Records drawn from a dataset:
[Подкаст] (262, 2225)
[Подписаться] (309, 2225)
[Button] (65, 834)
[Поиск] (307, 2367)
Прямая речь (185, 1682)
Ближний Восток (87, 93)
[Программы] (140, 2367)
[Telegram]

→ Problem statement
Locate the line that contains "[Button] (65, 834)", then please quote it and every line after it to the end of the entries above, exactly and with nothing else.

→ Answer section
[Button] (65, 834)
[Поиск] (307, 2367)
Прямая речь (185, 1682)
Ближний Восток (87, 93)
[Программы] (140, 2367)
[Telegram]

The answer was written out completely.